Russische Vorreiterin
Nadeschda Suslowa schloss als erste Studentin im deutschen Sprachraum das Medizinstudium in Zürich ab. Damit öffnete sie vielen Frauen die Tore zu den Hochschulen.
Nadeschda Suslowa kommt am 1. September 1843 als drittes Kind von Prokofij Grigorjewitch Suslow und Anna Iwanowna im zaristischen Russland zur Welt. Mit 16 Jahren macht sie das Hauslehrerinnenexamen in St. Petersburg, den höchsten Abschluss, den eine Frau im damaligen Russland erwerben kann.
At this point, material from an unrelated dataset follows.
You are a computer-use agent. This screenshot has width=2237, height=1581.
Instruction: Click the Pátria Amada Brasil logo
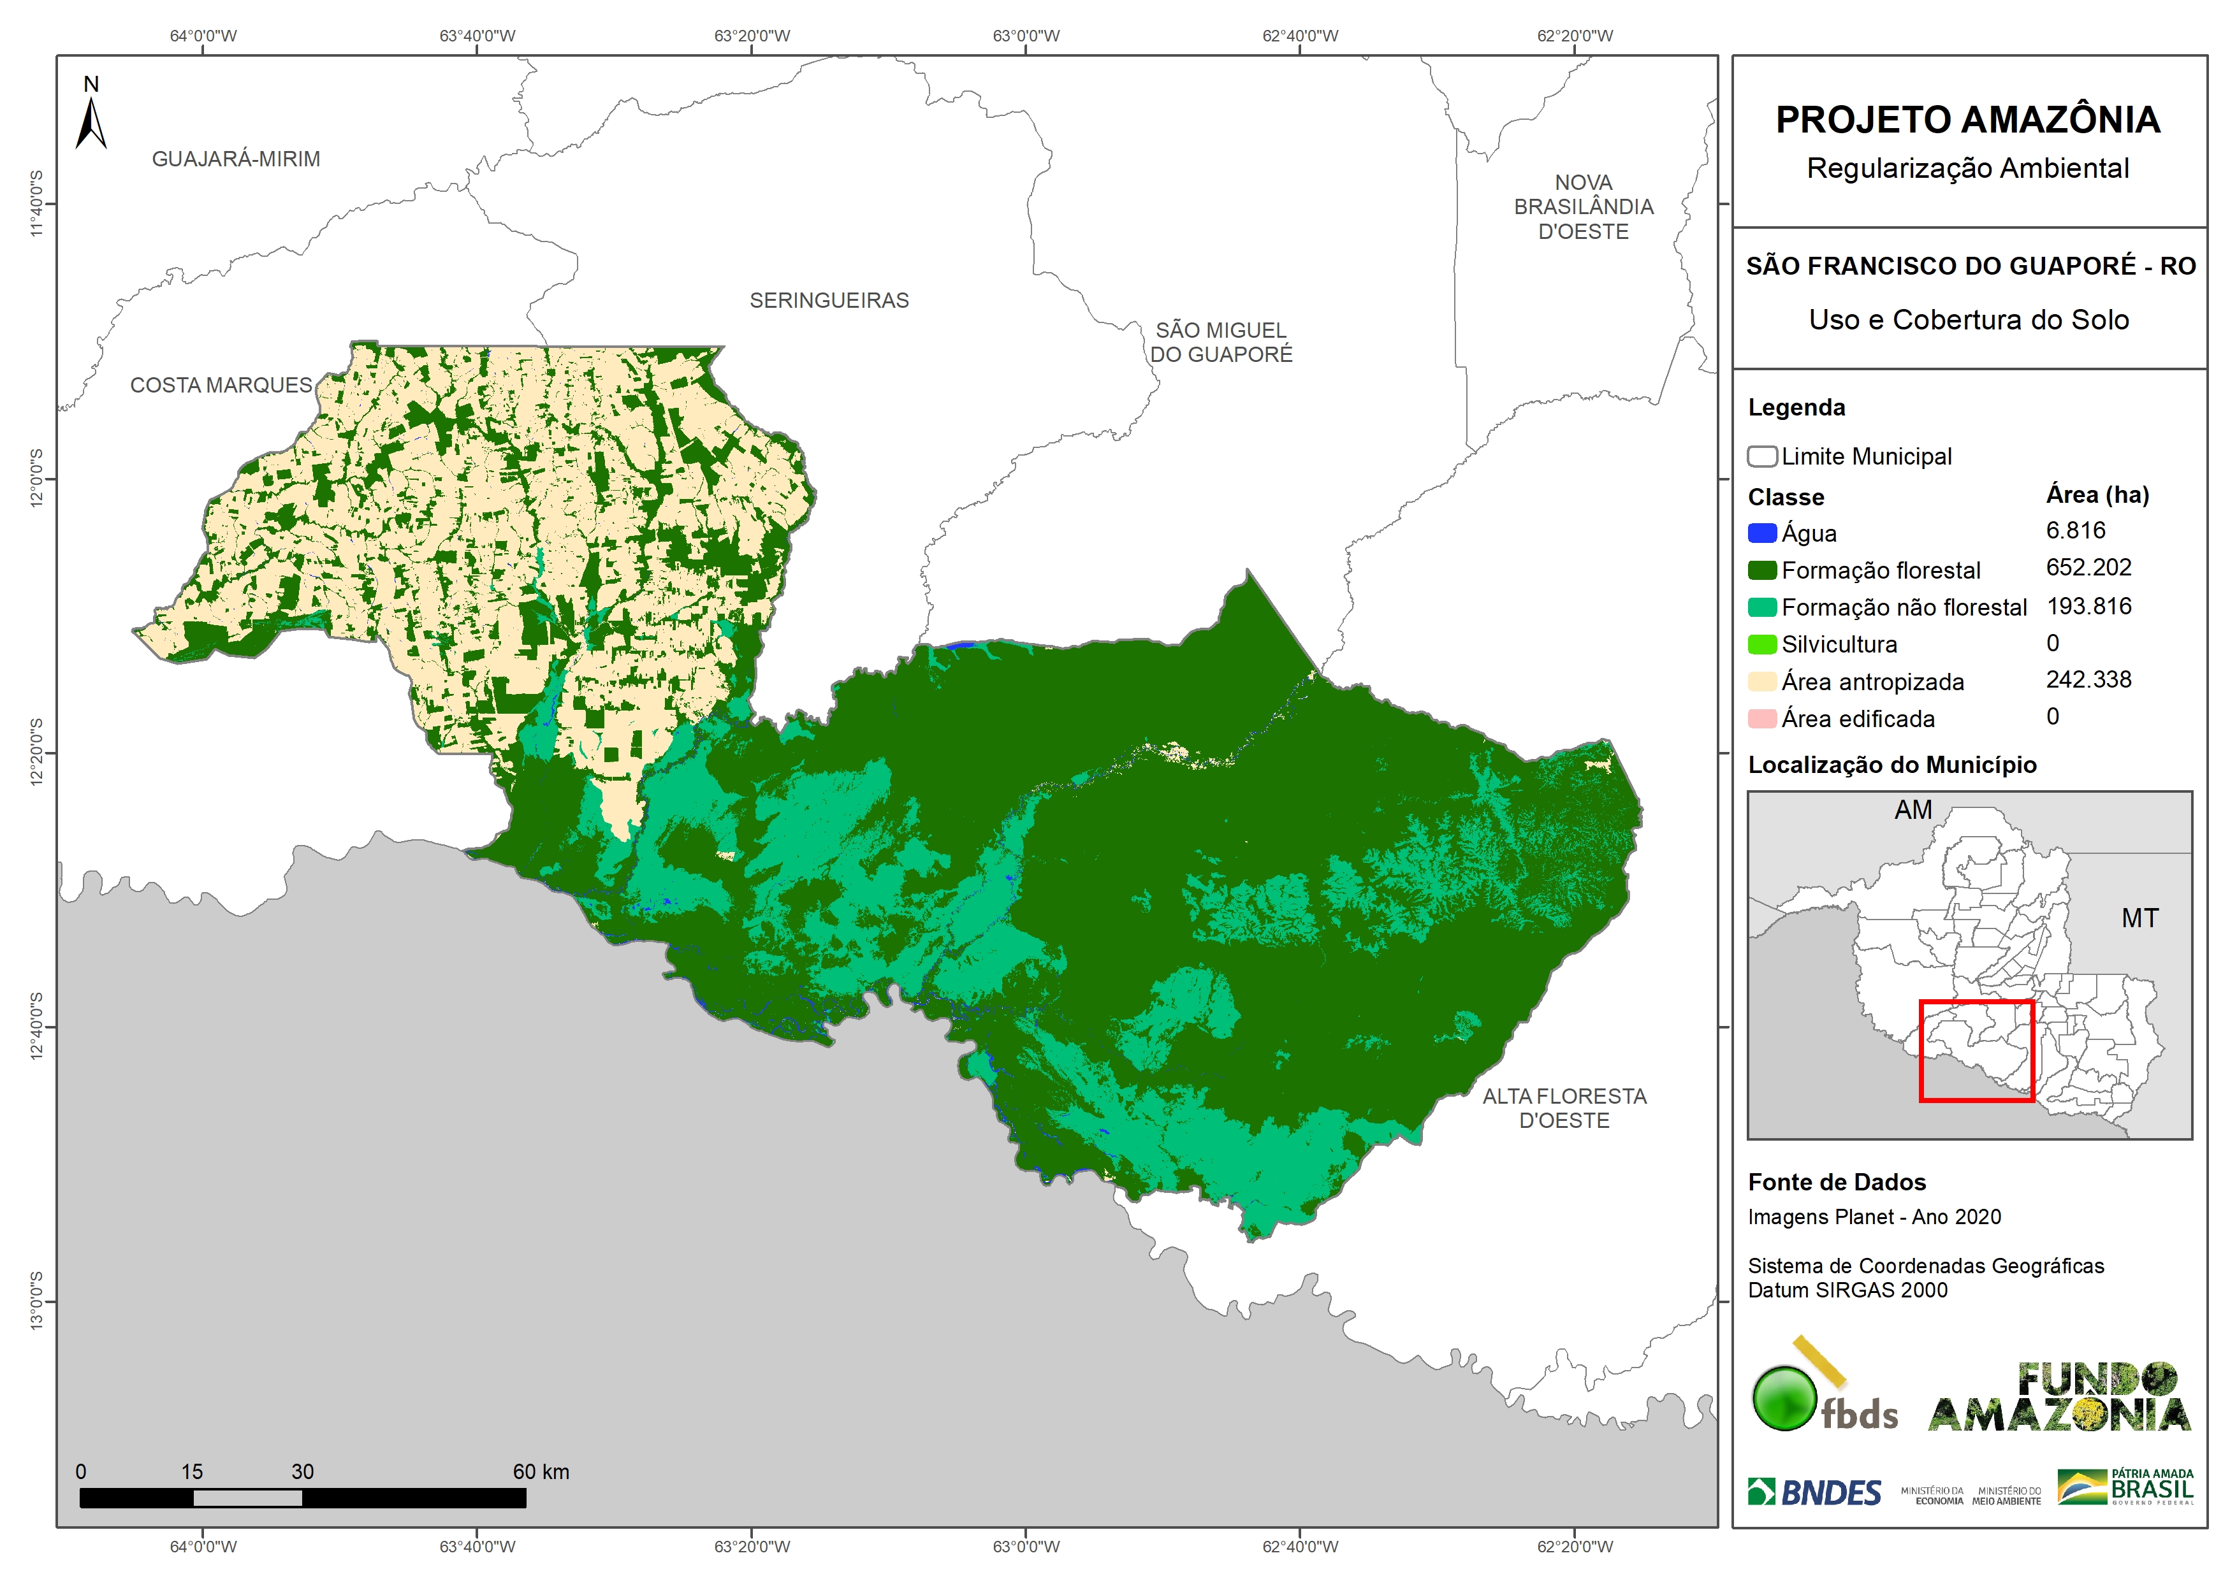2125,1487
In den 1860er-Jahren herrscht eine revolutionäre Stimmung in St. Petersburg, die auch Suslowa politisiert und sozialisiert. Ihr Wunsch, Ärztin zu werden, verstärkt sich. Die St. Petersburger Medizinisch-Chirurgische Akademie macht eine Ausnahme und lässt die junge Frau als Hörerin Vorlesungen besuchen. Dank einer Sonderbewilligung des Knabengymnasiums erlangt sie einen Maturitätsabschluss, mit dem sie sich offiziell einschreibt. Als es zu revolutionären Wirren kommt, macht man Studentinnen für Unruhen an den Universitäten verantwortlich und verbietet ihnen das Studium. Nadeschda Suslowa zieht nach Zürich.
Die Universität Zürich als Vorreiterin
Zu Beginn wohnen die beiden jungen Frauen zusammen in einer Pension in Fluntern. Kniaschnina bricht ihr Studium wenig später ab, Suslowa ist nun auf sich allein gestellt. Sie fühlt sich oft einsam und schreibt ihrer Schwester: «Meine Einsamkeit hier, das Fehlen von allem Menschlichen […] versetzt mich manchmal in Raserei! Ich möchte ein menschliches lebendiges Wesen sehen, ein rechtes Leben!» Je einsamer sie ist, desto stärker konzentriert sie sich auf ihr Studium – mit Erfolg. Die Professoren bringen ihr grosse Wertschätzung entgegen, und auch die Kommilitonen akzeptieren sie.
Ende 1867 kehrt die frischgebackene Ärztin nach Russland zurück und schafft es – trotz zahlreicher Steine, die man ihr in den Weg legt –, als erste Frau in Russland eine eigene gynäkologische Arztpraxis zu eröffnen. «Ich bin die erste, aber nicht die letzte», schreibt die Pionierin an ihre Schwester. «Nach mir werden Tausende kommen.» Damit wird sie recht behalten. Auch privat findet sie ihr Glück: Sie heiratet den Schweizer Arzt Friedrich Erismann, mit dem sie in Zürich studiert hat, und er folgt ihr ins Zarenreich.
Der Weg ist geebnet
1873 endet die Ära der Russinnen in Zürich abrupt. Zar Alexander II. befürchtet eine Revolution der studierenden Frauen. Er verbietet russischen Studentinnen aus Zürich, in ihrem Heimatland zu arbeiten. Die meisten Russinnen brechen ihr Studium nun ab. Wenig später ändert die Universität Zürich ihre Aufnahmebedingungen. Alle Nichtkantonsbürgerinnen und -bürger müssen einen Ausweis der vorangegangenen Ausbildung vorlegen oder eine Zulassungsprüfung ablegen. Die Zahl der Studentinnen bricht massiv ein. Waren im Frühjahrssemester 114 Frauen immatrikuliert, sind es im Herbstsemester noch 29.